Ох, как далеко забрел я от моего печального Комарова! Прости мне великодушно пафос, который я ненавидел всю жизнь.

Я как огня остерегался в своей жизни пафоса. Поэтому и прошла она как сон, и ничего я не совершил. Умри я сейчас, ничего после меня не останется. Одним льщу себя: я умел регистрировать явления, умел констатировать факты и запечатлевать их в своем сознании, систематизировать и устанавливать между ними логическую связь. Но кому до этого дело?

Знаешь, я сейчас настолько переполнен наблюдениями, что похож на насыщенный раствор. Достаточно одного факта, одной лишней капли, и все во мне кристаллизуется. Во что что выльется? Не знаю. Слишком долго был я пассивным наблюдателем, чтобы теперь отбросить этот бесконечный кошмар. Слишком во многом могу я себя упрекнуть, чтобы забыть теперь о своей щепетильности.

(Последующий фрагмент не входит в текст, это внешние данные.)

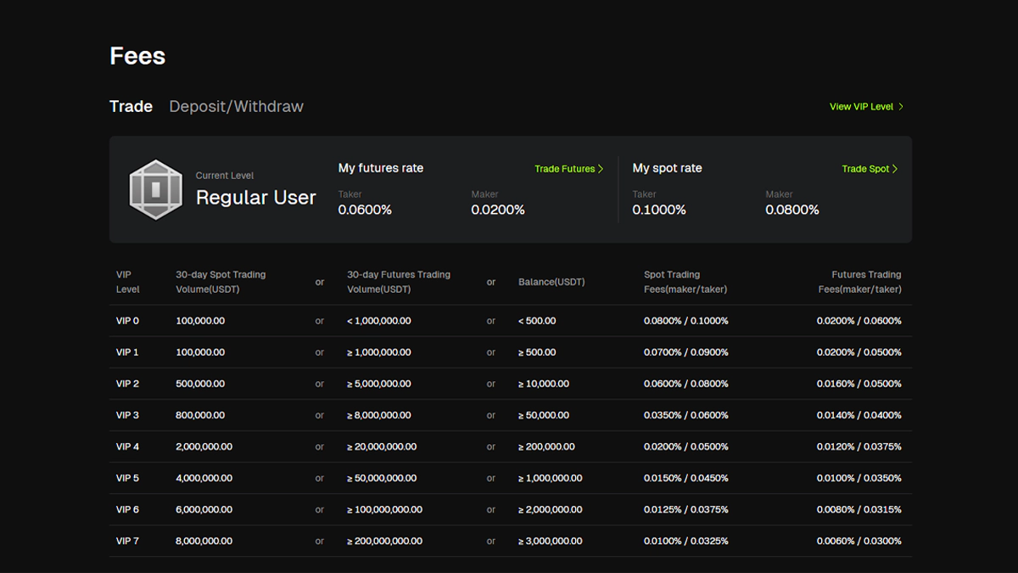Click the futures taker rate 0.0600%
1018x573 pixels.
click(365, 210)
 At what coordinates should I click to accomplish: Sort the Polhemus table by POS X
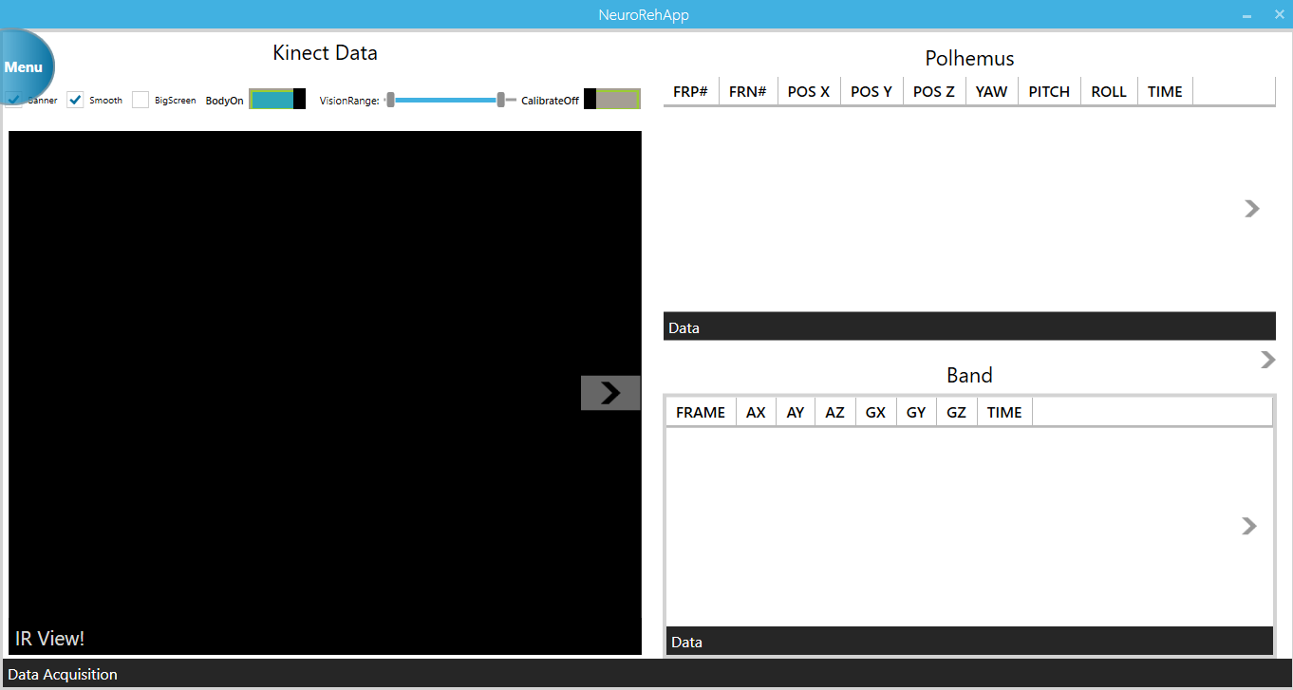pos(808,91)
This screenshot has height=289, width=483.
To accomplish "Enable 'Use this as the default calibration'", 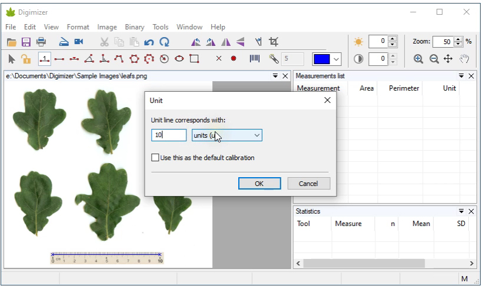I will 155,158.
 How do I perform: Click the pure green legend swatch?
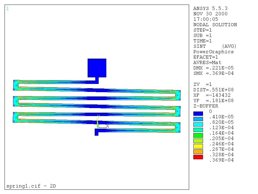(198, 135)
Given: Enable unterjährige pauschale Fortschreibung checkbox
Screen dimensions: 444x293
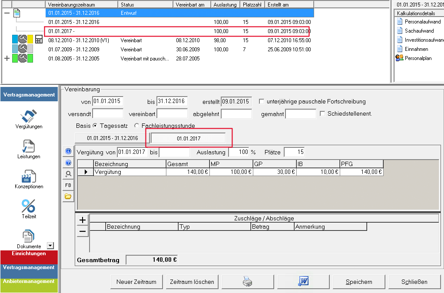Looking at the screenshot, I should (262, 101).
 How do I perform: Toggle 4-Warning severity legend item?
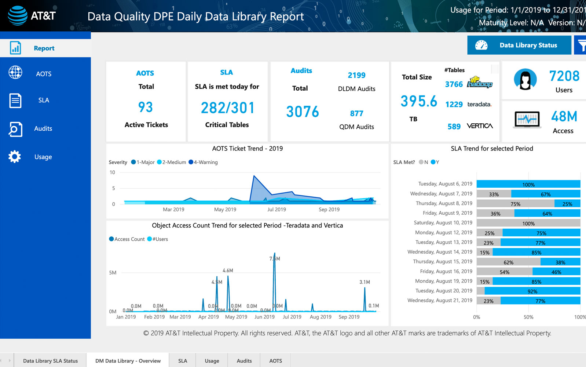[203, 162]
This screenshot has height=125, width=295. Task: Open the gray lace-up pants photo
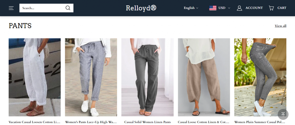pos(91,77)
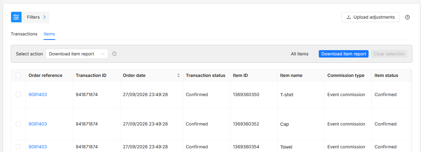Open order reference 9091403 for T-shirt

[x=38, y=95]
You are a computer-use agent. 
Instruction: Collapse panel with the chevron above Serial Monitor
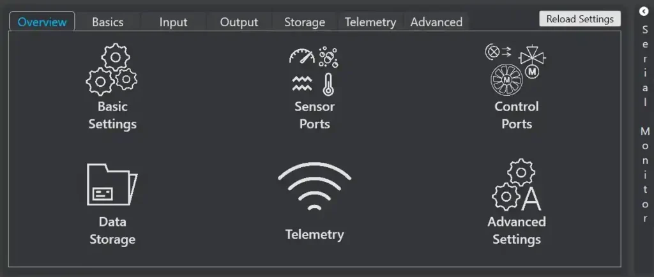[x=644, y=11]
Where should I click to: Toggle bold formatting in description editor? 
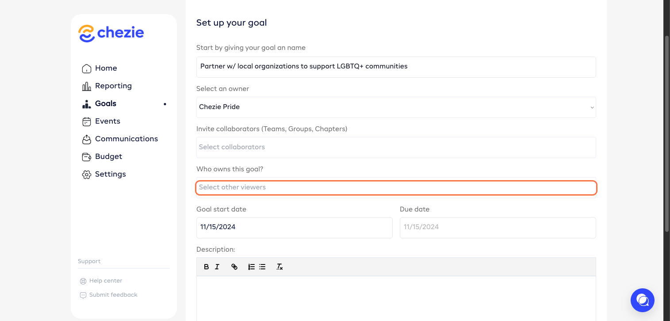tap(206, 267)
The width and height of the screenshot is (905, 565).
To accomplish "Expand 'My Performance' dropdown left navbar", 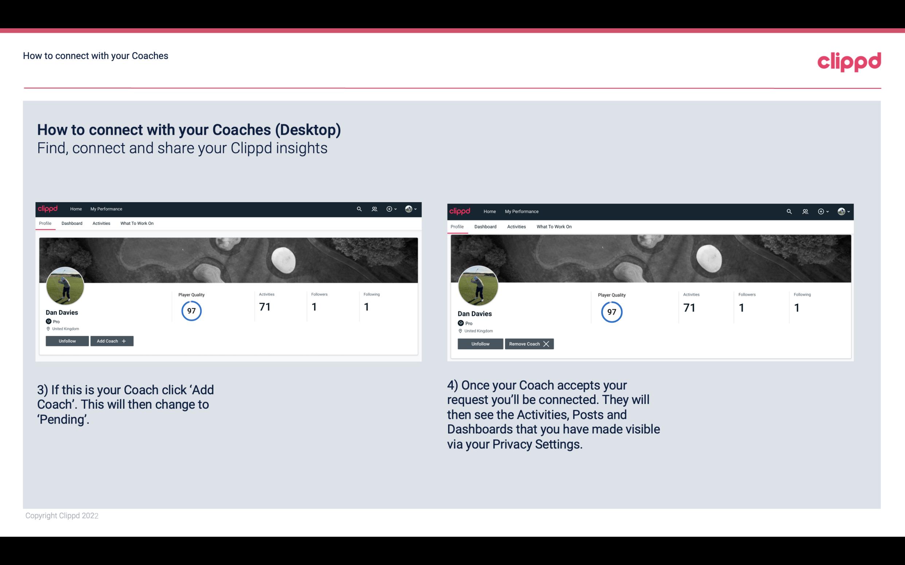I will tap(105, 209).
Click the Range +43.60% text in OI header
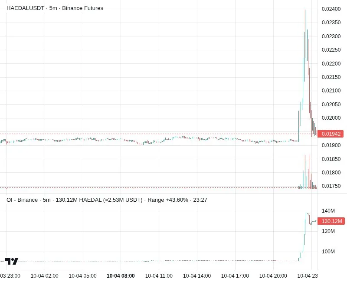 point(168,200)
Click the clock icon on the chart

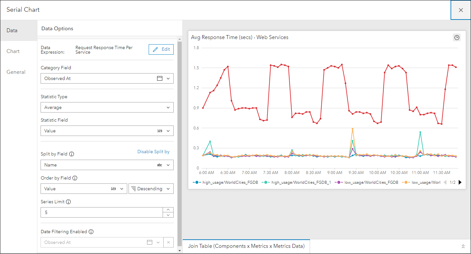coord(457,37)

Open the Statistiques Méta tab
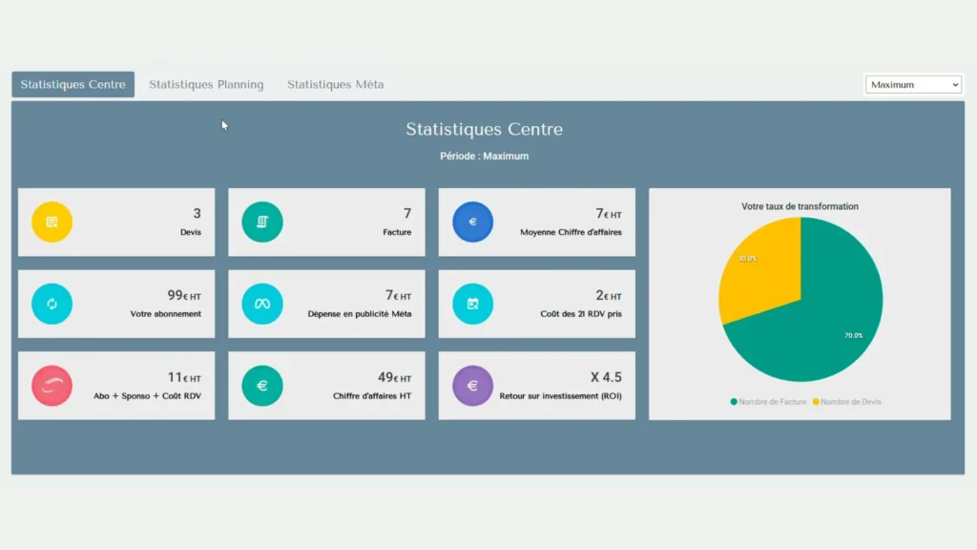pyautogui.click(x=335, y=85)
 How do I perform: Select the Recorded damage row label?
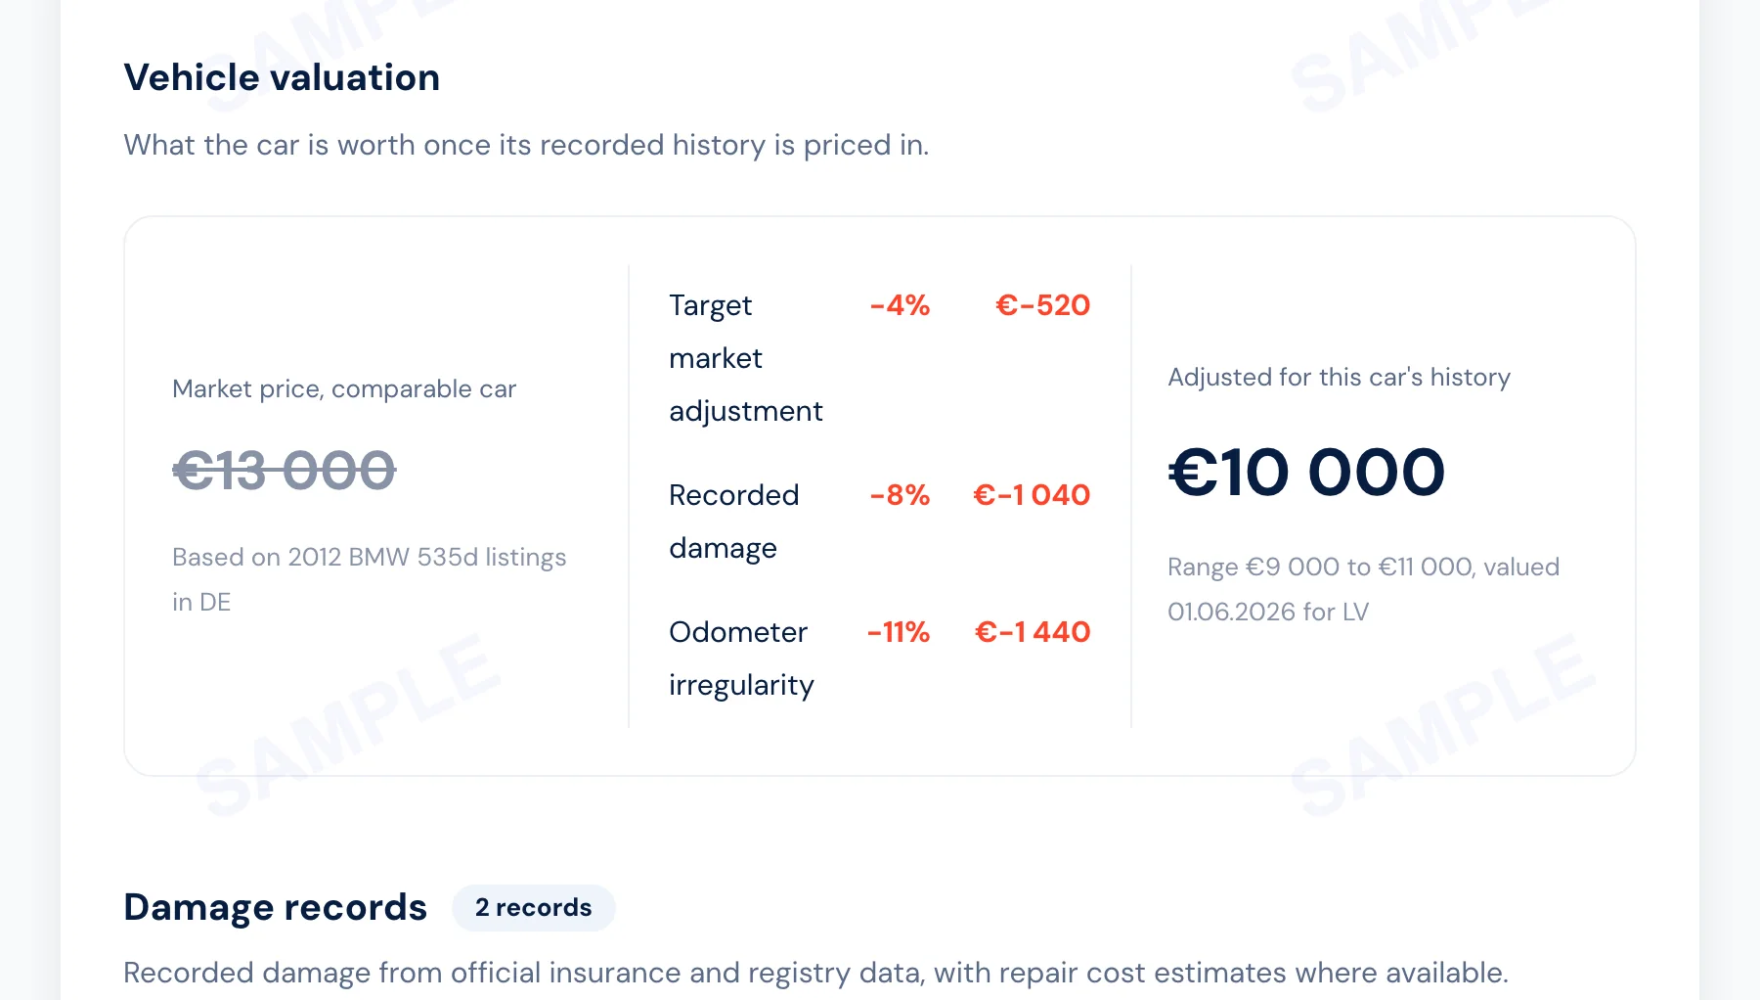(734, 522)
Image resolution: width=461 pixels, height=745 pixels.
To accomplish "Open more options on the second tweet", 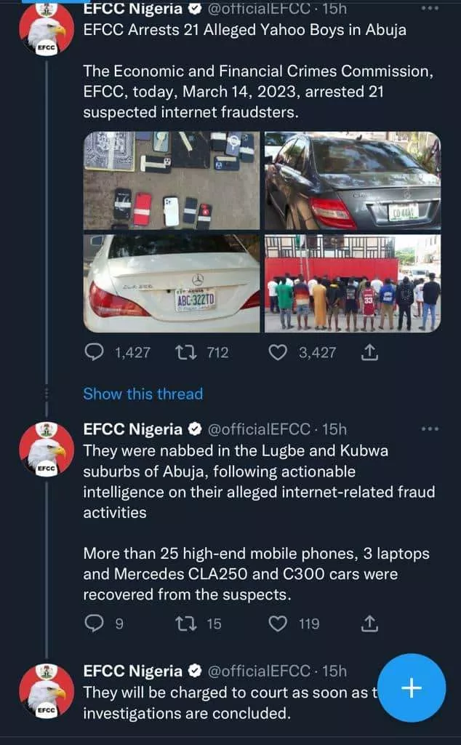I will [x=430, y=429].
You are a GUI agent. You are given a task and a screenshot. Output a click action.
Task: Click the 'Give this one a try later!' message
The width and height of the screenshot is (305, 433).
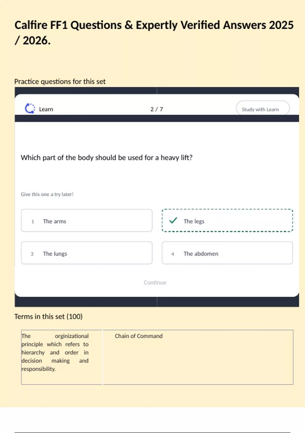coord(47,194)
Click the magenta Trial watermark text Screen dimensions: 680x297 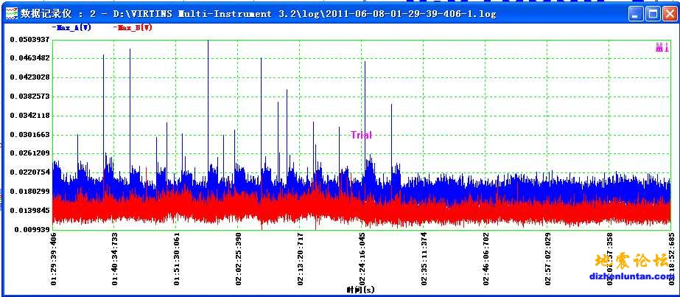[361, 135]
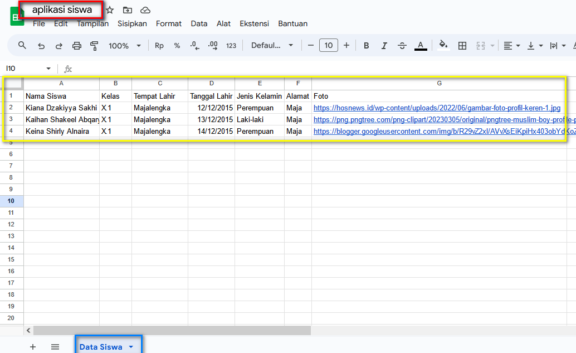Screen dimensions: 576x353
Task: Open the Ekstensi menu
Action: [254, 23]
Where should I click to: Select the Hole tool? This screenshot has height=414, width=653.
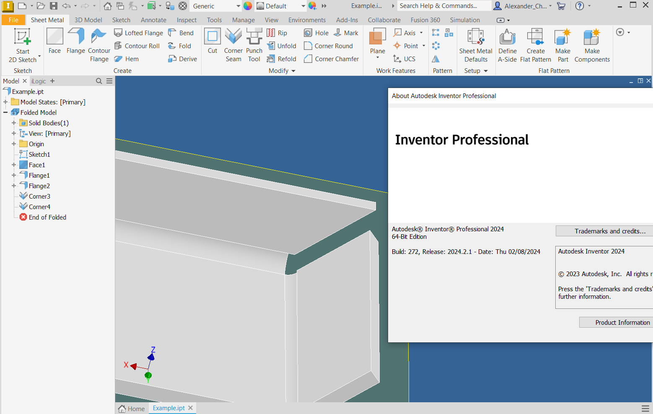pos(316,33)
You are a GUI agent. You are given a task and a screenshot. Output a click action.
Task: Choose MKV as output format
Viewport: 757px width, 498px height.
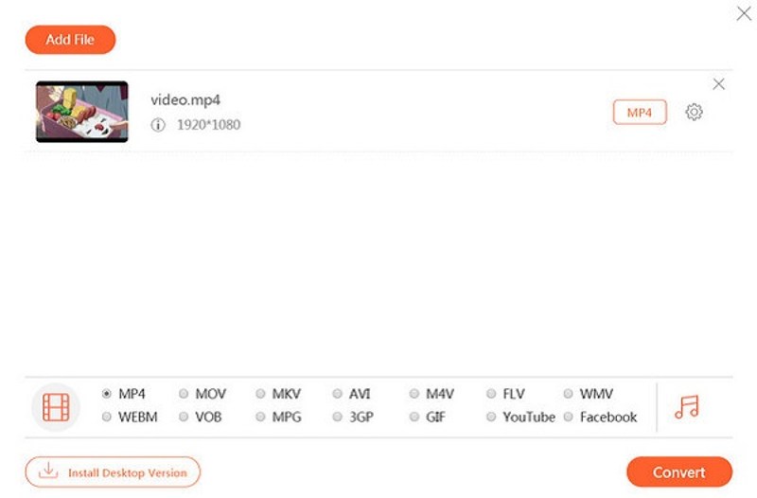261,394
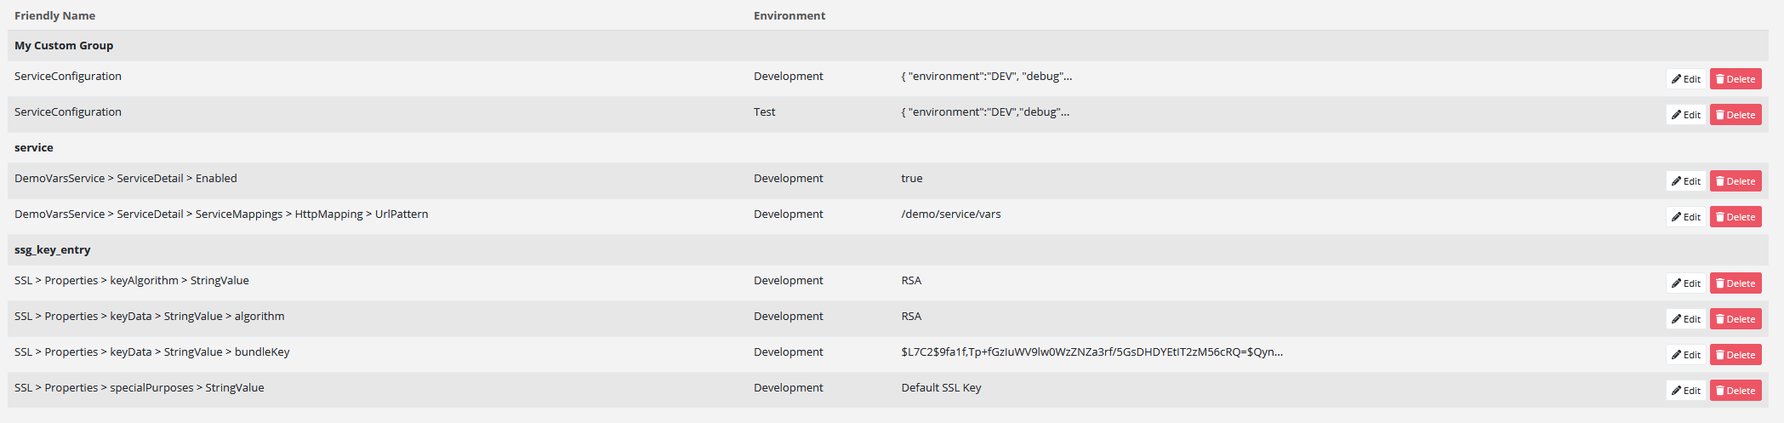Edit the Test ServiceConfiguration entry
This screenshot has width=1784, height=423.
[x=1685, y=115]
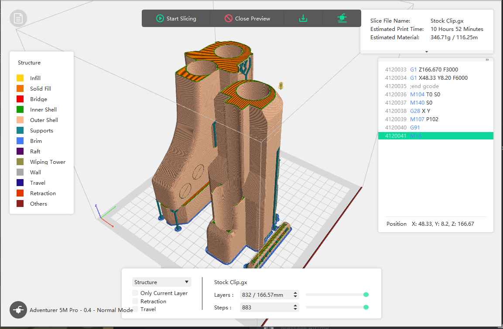Toggle the Retraction checkbox
The width and height of the screenshot is (503, 329).
[136, 302]
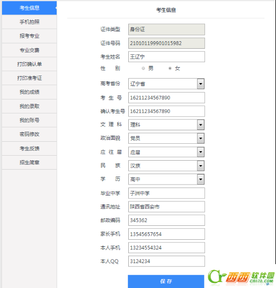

Однако мне кажется, что возникает у меня еще один соблазн: бросить вызов жизни, этой страшной жизни, которая стала теперь уделом всех. Бросить вызов и…

Тут письмо обрывалось.

VI

Билинский окончательно перебрался в Коморов только осенью. Все лето Шушкевичи «бросками» переселялись в Варшаву. Алек не мешал им и не досадовал. В Варшаве у него нашлись кое-какие дела, причем несколько раз его вызывали на допросы, которые пока не сулили никаких неприятностей. Стать хозяином Коморова ему тоже никто не помешал. Все хозяйственные дела, разговоры с Фибихом и «Жерменой», которая все еще сидела на старом пепелище, он отложил на более позднее время, решив заполнить ими осенние вечера, которые обещали быть скучными. А пока он довольно часто наведывался в Миланувек и долгие часы проводил в беседах с пани Ройской и ее внучкой.

Сразу же после окончательного водворения в Коморове Алек решил эксгумировать останки обоих друзей, погребенных в саду. Ядвига хотела похоронить Янека на Брудне, а Януша собирались перенести на Повонзки, в фамильный склеп. Их разлучали.